FooSoft / yomichan

Japanese pop-up dictionary extension for Chrome and Firefox.
https://foosoft.net/projects/yomichan
Other
1.06k stars 213 forks source link

Database improvements #270

Closed toasted-nutbread closed 3 years ago

toasted-nutbread commented 4 years ago

This is intended to be an overview of various issues and tasks related to the database, as well as a venue for general discussion.

Database modifying operations

Database health validation

Extended database functionality

Other

toasted-nutbread commented 4 years ago

Preliminary info about deleting single dictionaries:

Using the English JMdict as the baseline, there is a fairly wide range for the amount of time it takes to delete the single dictionary. This is largely based on how it's implemented. All methods I've tested have been using native IndexedDB APIs; the least efficient method has taken ~120 seconds, and the most efficient method takes about ~25 seconds.
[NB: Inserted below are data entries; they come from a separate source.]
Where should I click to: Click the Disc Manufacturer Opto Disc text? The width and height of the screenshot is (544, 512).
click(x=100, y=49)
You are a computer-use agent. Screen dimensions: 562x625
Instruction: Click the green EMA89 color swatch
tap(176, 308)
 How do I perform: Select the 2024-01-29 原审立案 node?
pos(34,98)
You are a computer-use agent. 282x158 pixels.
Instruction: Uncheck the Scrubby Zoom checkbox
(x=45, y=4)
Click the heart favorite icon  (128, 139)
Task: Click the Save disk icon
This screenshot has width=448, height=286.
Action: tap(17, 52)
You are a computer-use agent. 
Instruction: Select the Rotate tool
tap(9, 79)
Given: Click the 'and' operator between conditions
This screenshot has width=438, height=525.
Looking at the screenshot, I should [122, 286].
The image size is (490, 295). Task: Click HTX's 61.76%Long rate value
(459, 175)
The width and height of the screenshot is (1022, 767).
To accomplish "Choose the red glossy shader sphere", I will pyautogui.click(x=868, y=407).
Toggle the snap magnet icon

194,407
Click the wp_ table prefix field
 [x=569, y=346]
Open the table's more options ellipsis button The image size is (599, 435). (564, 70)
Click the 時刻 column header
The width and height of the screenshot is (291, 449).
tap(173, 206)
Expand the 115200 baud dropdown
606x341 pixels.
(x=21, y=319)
For reference, the time it took to import the dictionary was ~42 seconds in Firefox, and ~52 seconds on Chrome.

Interestingly, Chrome's dictionary import time seemed to get slower and slower with repeated testing, even after restarting the browser. I was seeing import times upwards of 170 seconds. This was the case even if the database was purged or manually cleared. I did not test deleting the entire "dict" database. Reinstalling the extension made import times return to the more normal 50 second range.

siikamiika commented 4 years ago

Show entries that match the selected expression plus wildcards

While implementing a text parser that works by querying words from the DB, I noticed that long queries are very inefficient. The parsing works so that it first looks up the beginning of the search, and eats every word it finds before starting a new search. First I thought that the DB is too slow in general, but then I tried limiting each query to options.scanning.length and it worked https://github.com/siikamiika/yomichan/commit/8944b5aed5b0afb5a6eb690b3861bd81a85260c0. Is that related to how the queries are implemented in Yomichan (does it look up each substring starting from the first character) or something about IndexedDB? I wonder if this could be optimized so that at some reasonable length such as 4 characters Yomichan switches to wildcard search and filters out results that don't match the query.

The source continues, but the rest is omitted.